Enhancing Teaching-Learning Environments in Undergraduate Courses
2001-2004

This project has now completed. Major outputs include:

People

Dai Hounsell (University of Edinburgh)
Noel Entwistle (University of Edinburgh)
Charles Anderson (University of Edinburgh)
Adrian Bromage (University of Coventry)
Kate Day (University of Edinburgh)
Ray Land (University of Coventry)
Velda McCune (University of Edinburgh)
Erik Meyer (University of Durham)
Jennifer Nisbet (University of Edinburgh)
Nicola Reimann (University of Durham)

 

Initial Project Summary

This project was been designed to support 28 course teams in 15 departments involved in undergraduate teaching, in thinking about new ways of encouraging high quality learning. The collaborative research was underpinned by research into the quality of student learning and how it is influenced, not just by teaching and assessment, but by the whole teaching-learning environment. The project focussed on five contrasting subject areas: biological sciences, economics, electronic engineering, history, and media and communications.

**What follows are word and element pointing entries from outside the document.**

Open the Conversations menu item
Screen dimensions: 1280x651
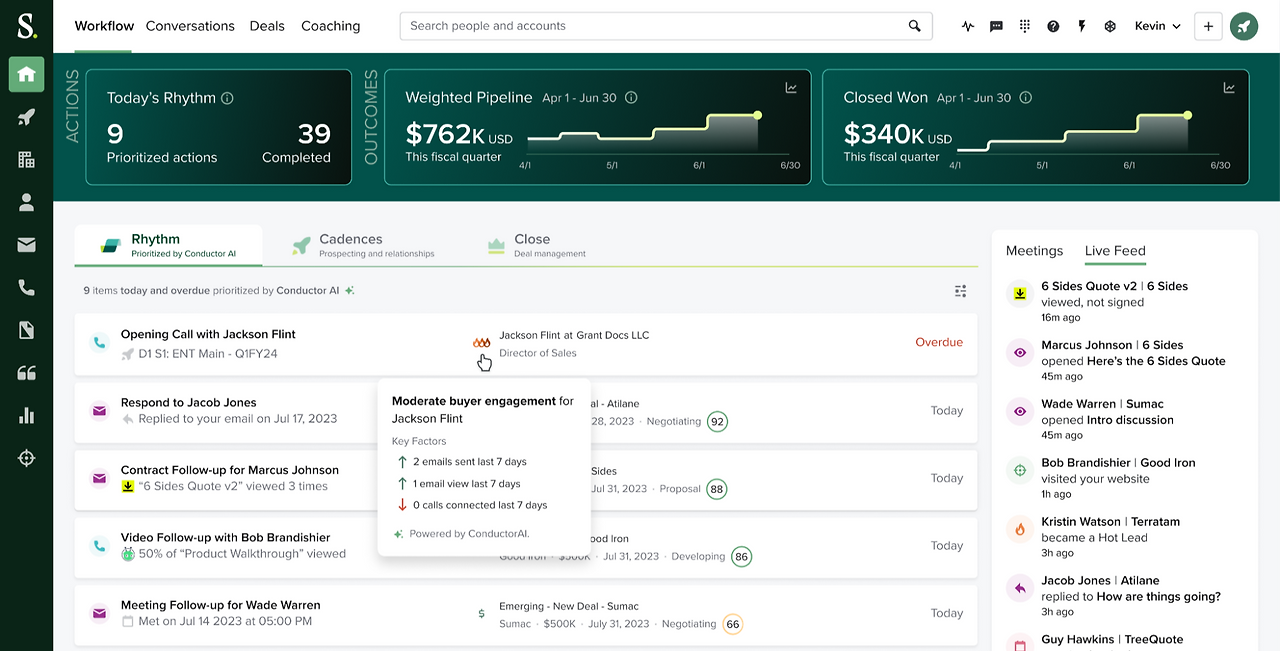click(x=190, y=26)
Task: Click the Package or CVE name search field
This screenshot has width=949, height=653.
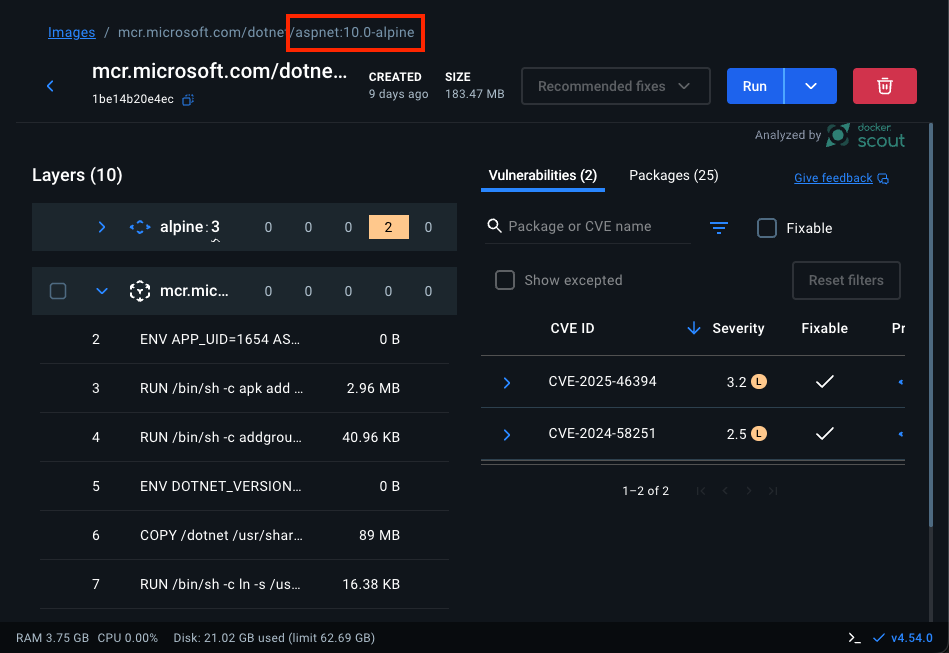Action: coord(597,227)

The project team came from the Universities of Edinburgh, Durham and Coventry, around which the collaborating institutions tend to be clustered. A range of courses or modules were identified in each subject area and the researchers worked closely with each course team to analyse learning aims and outcomes in relation to their student intake. A focus of the study was on the constructive alignment between aims and the whole teaching-learning environment: in other words, on the match between the course teams' intentions and students' everyday learning experiences.

Ways of improving provision were explored with course teams, based on conceptual frameworks being developed through the research, and tailored to the specific subject areas. The effects of the changes introduced were investigated and reviewed with the course-teams involved. Methods of managing change effectively were also identified and discussed, prior to extensive dissemination through the LTSN and its subject teaching centres.